Requirement ::
Pull out each line of the listing below that contains the string "Identify". Match its capitalization.

Input records Block Start

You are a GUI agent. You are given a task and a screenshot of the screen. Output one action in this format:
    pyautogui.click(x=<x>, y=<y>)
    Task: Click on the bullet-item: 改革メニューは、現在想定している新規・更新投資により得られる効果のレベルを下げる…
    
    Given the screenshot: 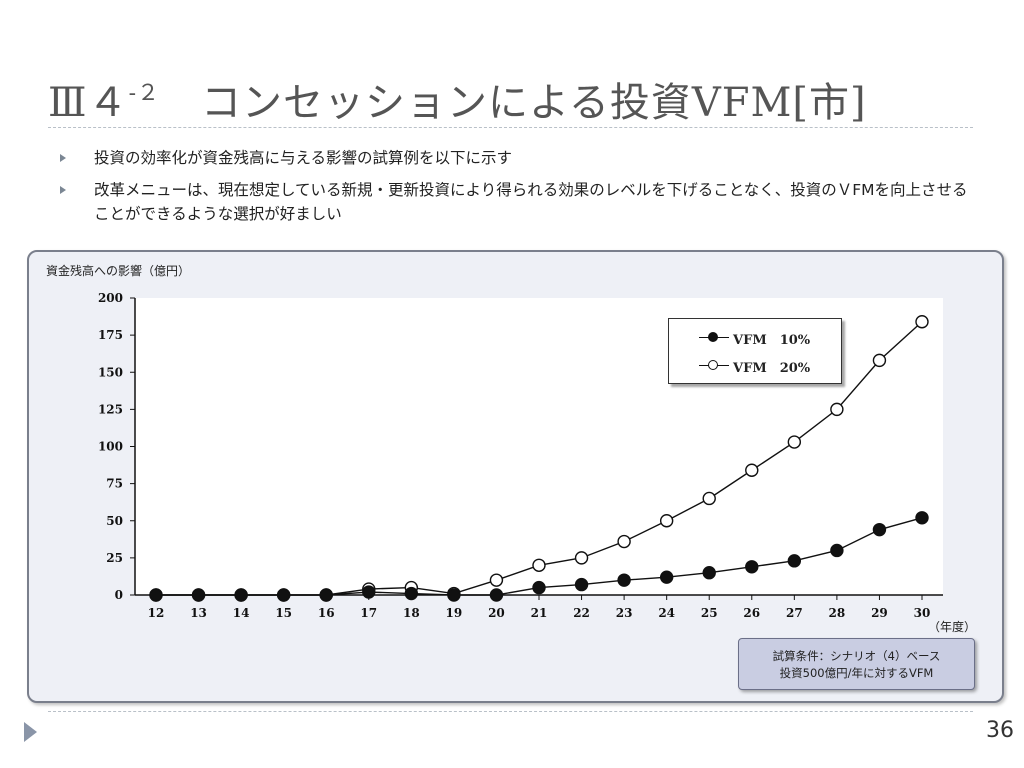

Input records Block End
Input records Block Start

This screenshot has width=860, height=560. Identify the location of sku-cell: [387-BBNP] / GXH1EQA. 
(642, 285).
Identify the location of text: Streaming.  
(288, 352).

Input records Block End

Solution ::
This screenshot has width=860, height=560. Identify the location of sku-cell: [387-BBNP] / GXH1EQA. 
Identify the location of text: Streaming.  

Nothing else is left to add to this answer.